Pancreatic fluid collections (PFCs) are associated with high healthcare utilization and multiple interventions. However, clinicians still lack reliable baseline risk-stratification tools, leading to reactive decision-making rather than proactive risk-adapted care[1]. We therefore developed a machine-learning algorithm to predict step-up therapy requirements at index EUS and compared its performance with established clinical predictors.

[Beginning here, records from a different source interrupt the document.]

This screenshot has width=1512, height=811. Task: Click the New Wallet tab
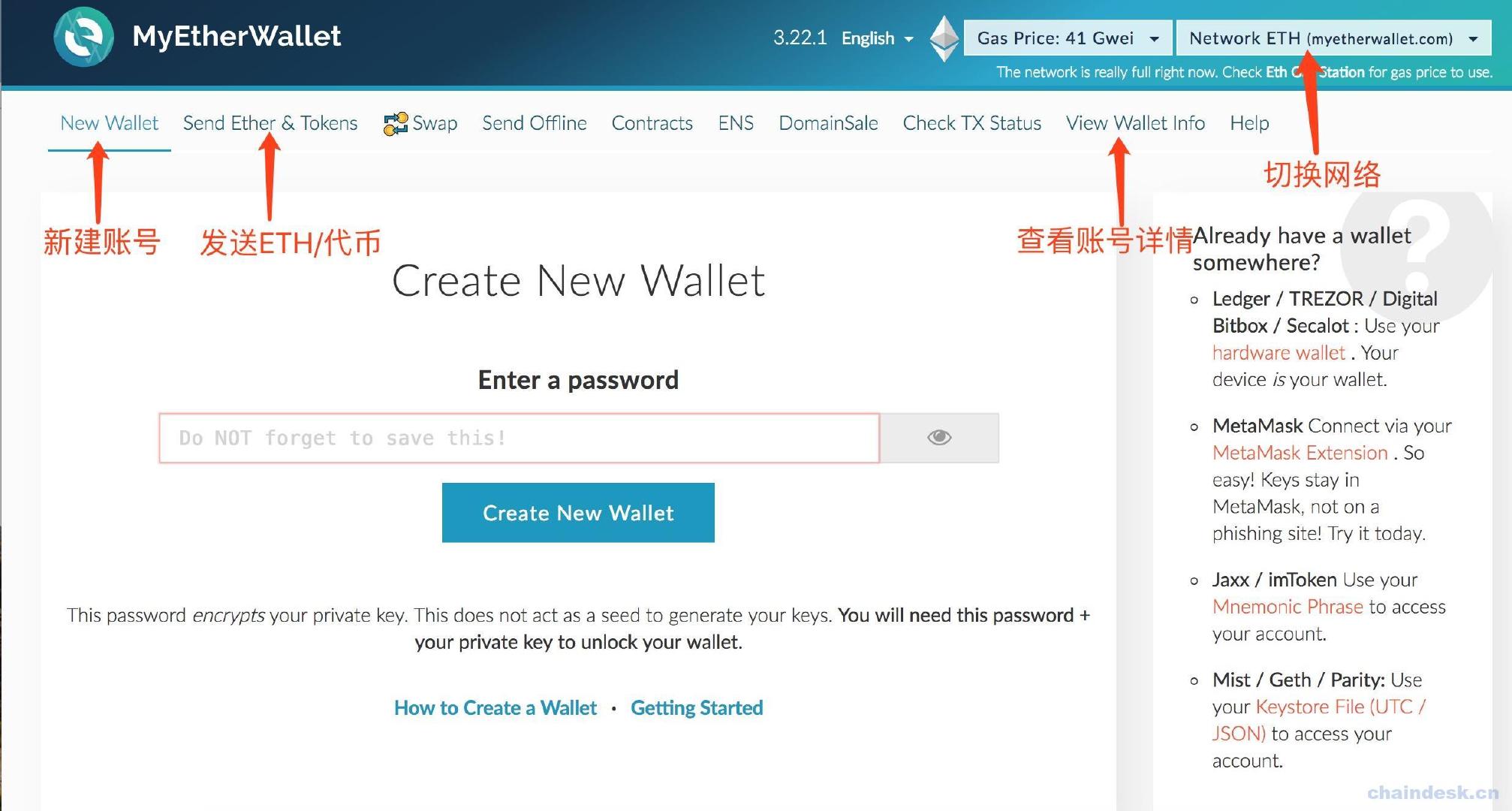[x=109, y=122]
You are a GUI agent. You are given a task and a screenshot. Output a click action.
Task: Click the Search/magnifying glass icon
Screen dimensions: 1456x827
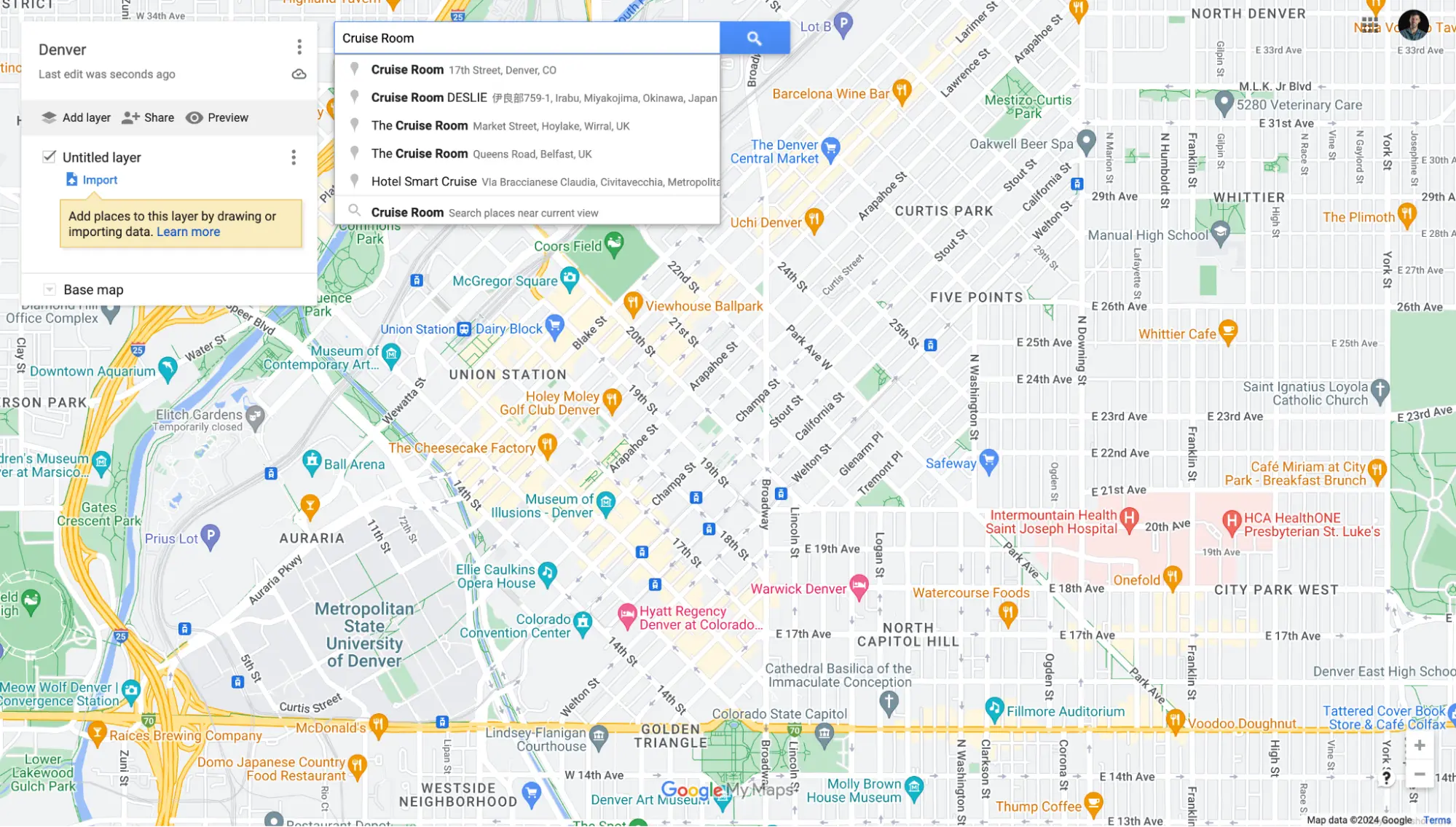point(754,38)

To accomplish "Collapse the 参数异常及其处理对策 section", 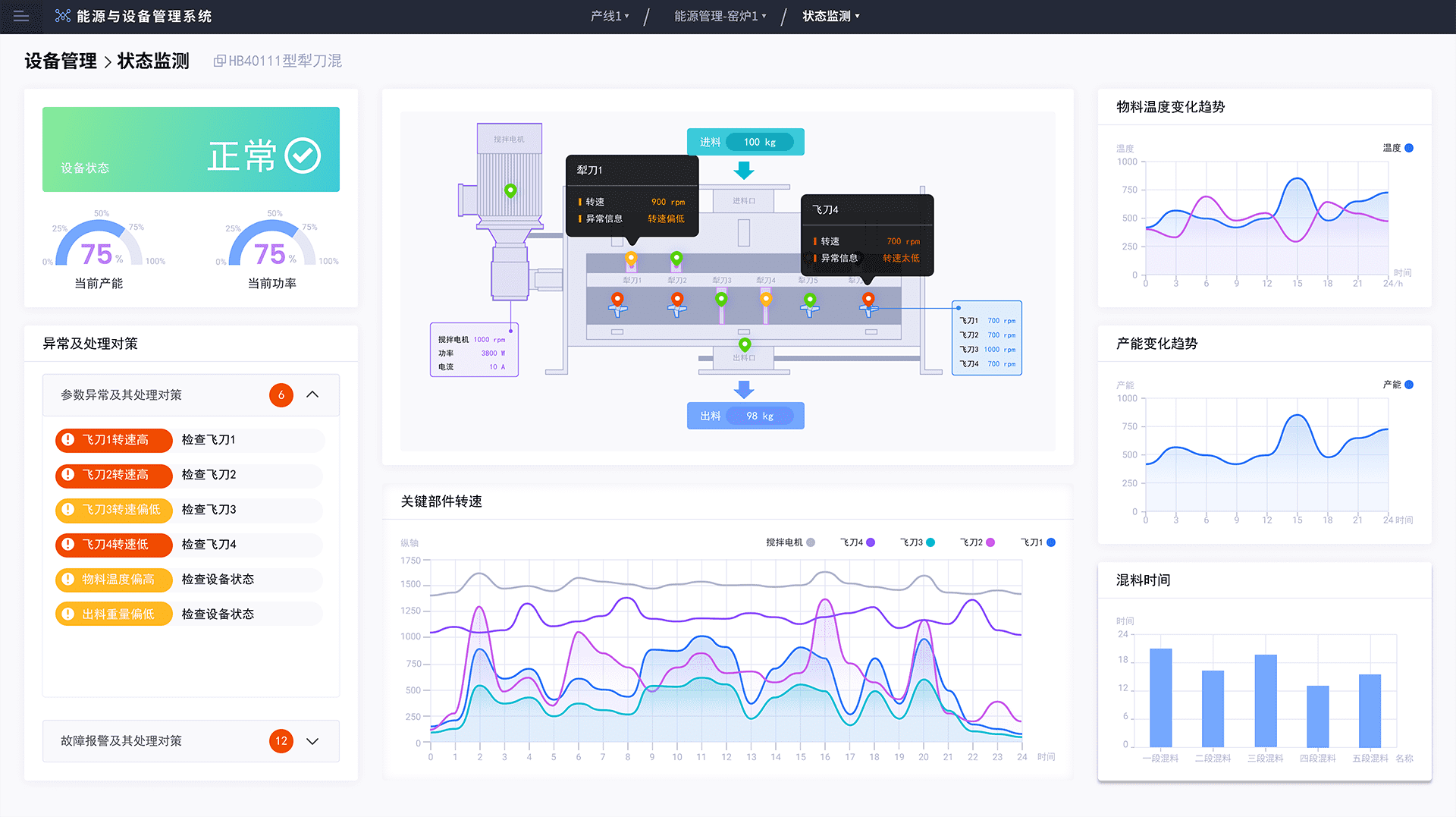I will [x=312, y=395].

Data on EUS-guided drainage of consecutive PFCs performed between 2016 and 2024 across three endoscopy units at Charité Berlin, irrespective of etiology, were retrospectively collected. The primary outcome was need for step-up therapy, defined as endoscopic necrosectomy, percutaneous drainage, or laparoscopic/open surgery performed after the index procedure to achieve clinical success. An extreme gradient boosting (XGBoost) machine learning algorithm was developed and compared with the established QNI score (Quadrant, Necrosis, Infection) to predict need for step-up therapy[2,3]. The cohort was randomly split into training (70%) and validation (30%) sets. Performance was assessed using 10-fold cross-validation, with discrimination quantified by area under the receiver operating characteristic curve. Of 163 evaluated patient-level features, 20 were selected for the final decision-support model based on Gini coefficients, clinical relevance, and practical considerations to preserve predictive performance while minimizing overfitting.

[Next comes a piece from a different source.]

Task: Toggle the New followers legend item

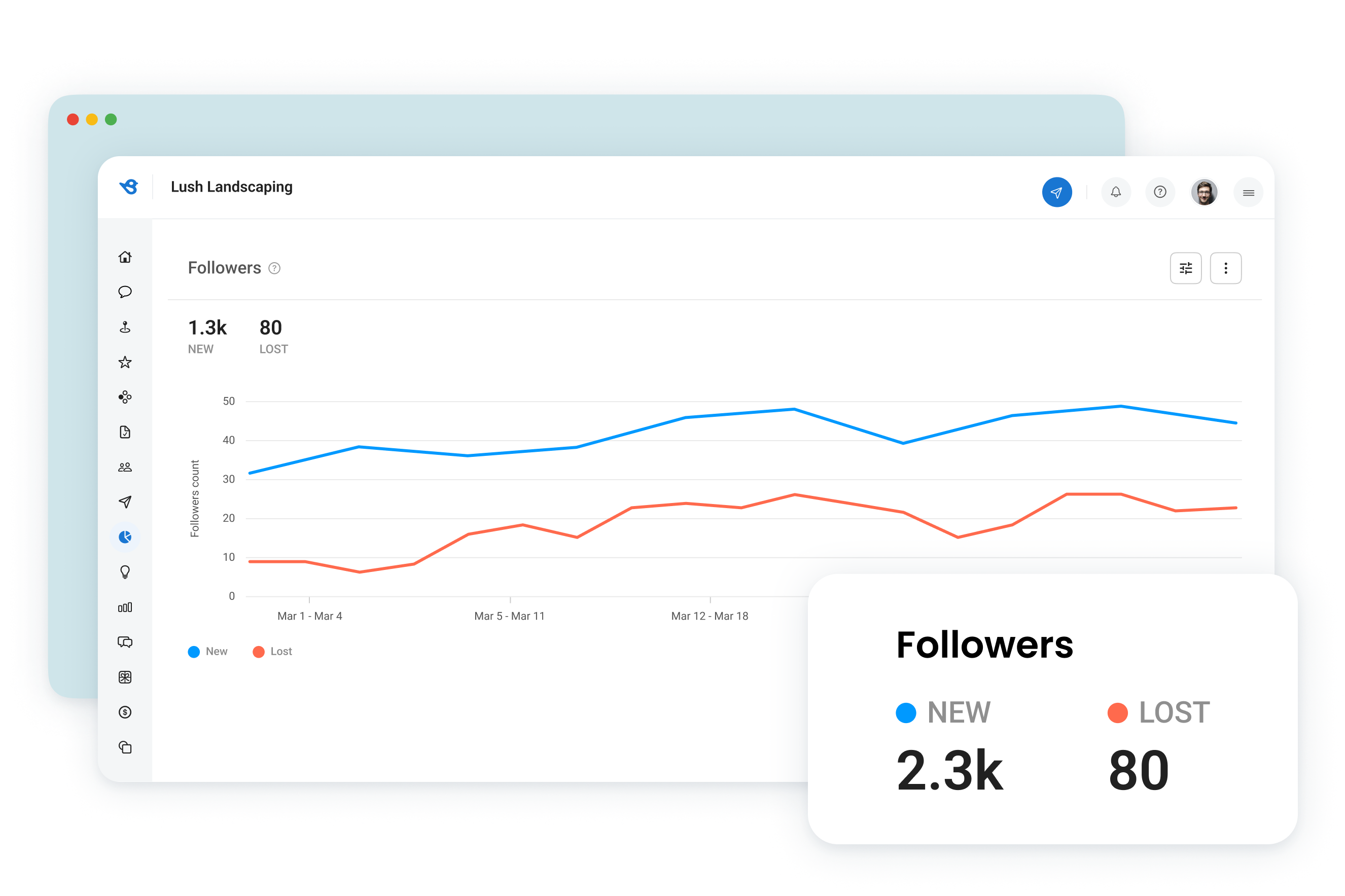Action: (x=210, y=651)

Among 674 consecutive patients, 486 were included in the final analysis (mean age 56.1±14.3 years; 68.9% male). Overall, 199 patients (40.9%) required step-up therapy, including endoscopic necrosectomy (n=145; 29.8%), percutaneous drainage (n=62; 12.8%), multigate technique (n=22; 4.5%), and laparoscopic or open surgery (n=35; 7.2%). Compared with patients managed without step-up therapy, those requiring escalation had significantly larger PFCs (105±46 vs. 67±32 mm; p<0.001), higher prevalence of >60% necrosis (11.6% vs. 2.4%; p<0.001), elevated CRP levels (median 176 mg/L [IQR 111–216] vs. 100 mg/L [IQR 55–173]; p<0.001), increased infection rates (71.3% vs. 44.3%; p=0.002), and more organ failure (31.2% vs. 8.0%; p<0.001). Patients classified as high-risk by the QNI score (n=125; 25.7%) were more likely to undergo step-up therapy than low-risk patients (65.6% vs. 32.4%; p<0.001). Extent of necrosis was the strongest predictor of step-up therapy (OR 3.9, 95% CI 2.9-5.3; p<0.001). The XGBoost model showed superior discriminative performance compared to the QNI score (AUC 0.86 vs. 0.77; p<0.01) (Table), correctly identifying an additional 12.7% of patients needing step-up therapy while reducing false-positive predictions by 10.8%.

The machine learning algorithm demonstrates superior discriminative ability for predicting step-up therapy compared with the QNI score and enhances risk stratification at the index procedure.